Look at this one:
> Ask Claude to remove the "backup" encryption key. Clearly it is still important to security-review Claude's code!
> prompt: I noticed you are storing a "backup" of the encryption key as `encryptionKeyJwk`. Doesn't this backup defeat the end-to-end encryption, because the key is available in the grant record without needing any token to unwrap it?
I don’t think a non-expert would even know what this means, let alone spot the issue and direct the model to fix it.
An expert reasons, plans ahead, thinks and reasons a little bit more before even thinking about writing code.
If you are measuring productivity by lines of code per hour then you don't understand what being a dev is.
They didn't suggest that at all, they merely suggested that the component of the expert's work that would otherwise be spent typing can be saved, while the rest of their utility comes from intense scrutiny, problem solving, decision making about what to build and why, and everything else that comes from experience and domain understanding.
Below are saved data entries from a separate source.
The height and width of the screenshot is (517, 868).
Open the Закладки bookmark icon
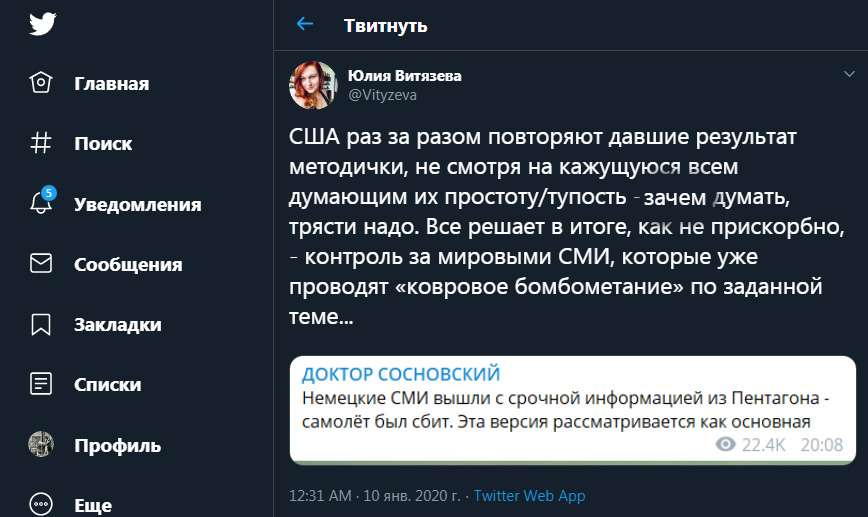41,325
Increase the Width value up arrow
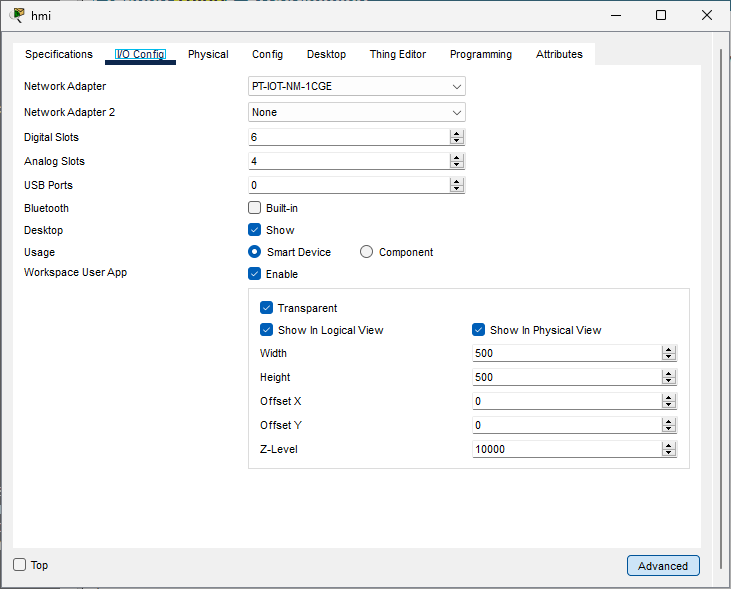Viewport: 731px width, 589px height. point(669,349)
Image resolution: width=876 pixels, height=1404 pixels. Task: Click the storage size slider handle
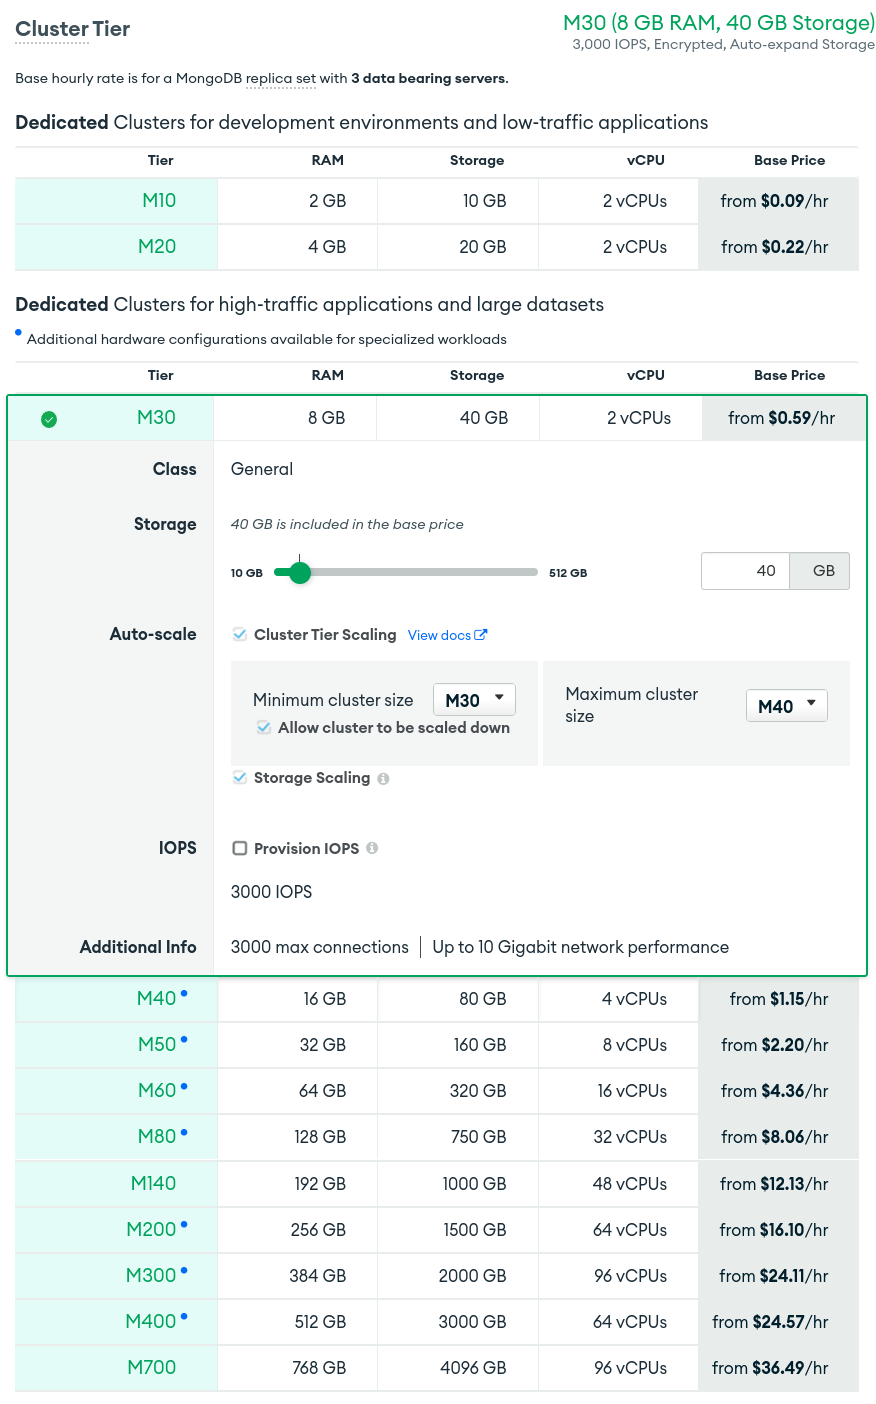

Oddly enough security critical flows are likely to be one of the few exceptions because catching subtle reasoning errors that won't trip any unit tests when reviewing code that you didn't write is extremely difficult.
This is EXTREMELY false. When you write the code you [remember] it, it's fresh in your head, you [know] what it is doing and exactly what it's supposed to do. This is why debugging a codebase you didn't wrote is harder than one you wrote, if a bug happens you know exactly the spots it could be happening at and you can easily go and check them.